Lesson 22 Flashcards
What is the difference between current notes payable and long term notes payable?
The maturity date
Define long term notes payable
notes payable expected to be paid off longer than a year from issue date
A note is similar to a bond in what way?
A note is valued at the present value of its future interest and principal cash flows. And the company amortizes any discount or premium over the life of the note.
What is implicit interest rate?
it is the rate that equates the cash received with the amounts to be paid in the future.
What is the difference between the face amount and the present value of a zero interest bearing note?
It is called a discount and it is amortized to interest expense over the life of the note.
If there is no stated rate of interest, how do you determine the amount of interest?

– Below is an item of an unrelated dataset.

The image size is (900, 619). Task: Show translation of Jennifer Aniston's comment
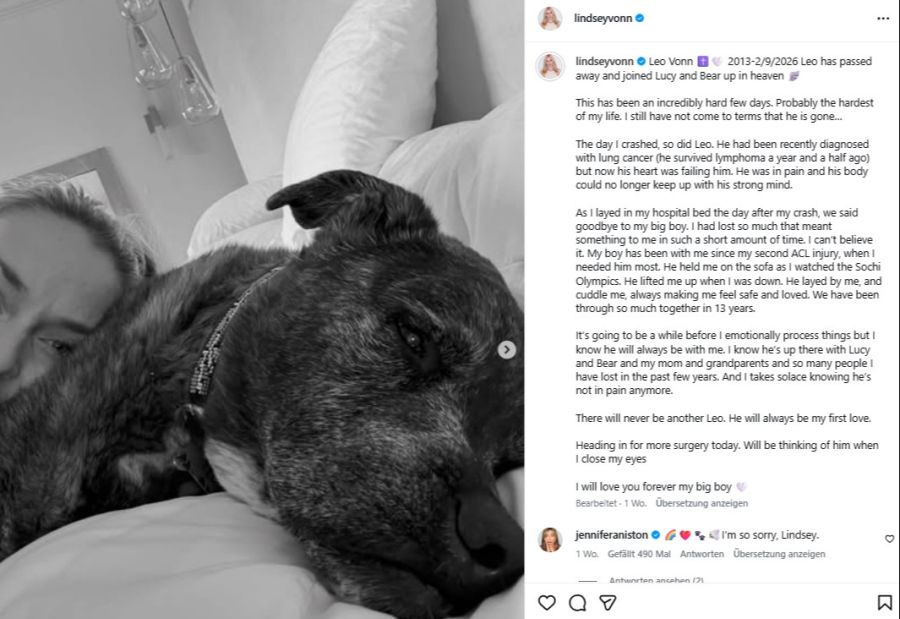[x=779, y=554]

The amount of interest is the difference between the face amount of the note and the fair value of the property
Define imputation
the process of interest rate approximation
Define imputed interest rate
the resulting interest rate for an approximation
define mortgage note payable
is a promissory note secured by a document called a mortgage that pledges title to property as security for the loan
On January 1, 2017, Trinity Company loaned $901,560 to Litton Industries in exchange for a 3 year, zero-interest-bearing note with a face amount, $1,200,000. The prevailing rate of interest for a loan of this type is 10%.
What is included in the adjusting journal entry made by Litton on December 31, 2017 with regard to the note?

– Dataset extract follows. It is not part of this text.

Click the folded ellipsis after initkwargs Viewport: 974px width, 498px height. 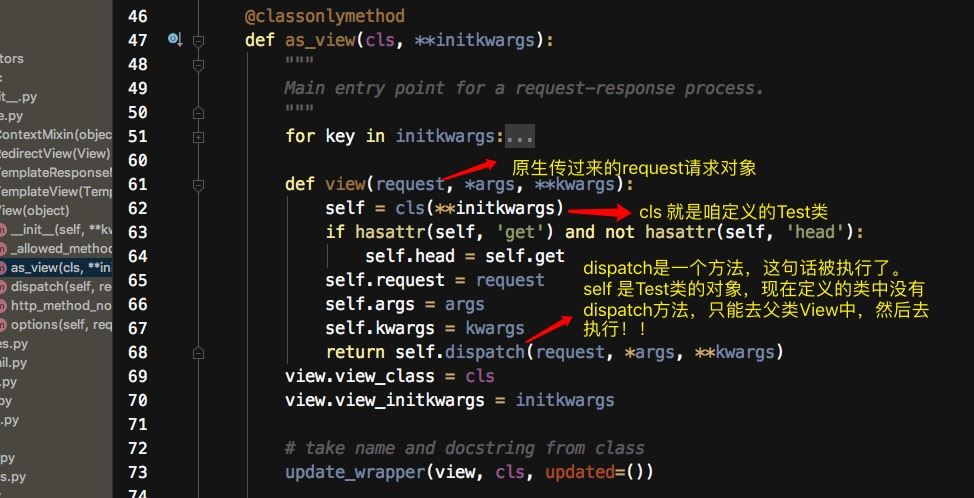pos(519,137)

A credit to Discount on Notes Payable for $90,156
When a note is issued at zero percent, the discount is amortized using the implicit interest rate calculated by evaluating the present value of future cash flows. In this case, the implicit interest rate is given as 10%. Similar to bonds, the difference of a note’s face value and the present value is booked as a discount and amortized to interest expense over the life of the note. The book value of the bond is the face value less any unamortized discount. In this case, the book value is given as $901,560. Interest expense for 2017 is $90,156 ($901,560 x .10). The December 31, 2017 journal entry will be: Debit Interest Expense $90,156, Credit Discount on Notes Payable $90,156.
A debt instrument with no ready market is exchanged for property whose fair market value is currently indeterminable.
When such a transaction takes place, what is true?
The present value of the debt instrument must be approximated using an imputed interest rate.
When a note is issued at zero percent, the discount is amortized using the implicit interest rate calculated by evaluating the present value of future cash flows.
A corporation borrowed money from a bank to build a building. The long-term note signed by the corporation is secured by a mortgage that pledges title to the building as security for the loan. The corporation is to pay the bank $80,000 each year for 10 years to repay the loan.
What relationship can you expect to apply to the situation?
The amount of interest expense will decrease each period the loan is outstanding.
Since the amount of principal due decreases as each payment is made, the amount of interest expense will decrease each period the loan is outstanding, while the portion of the annual payment applied to the loan principal will increase each period.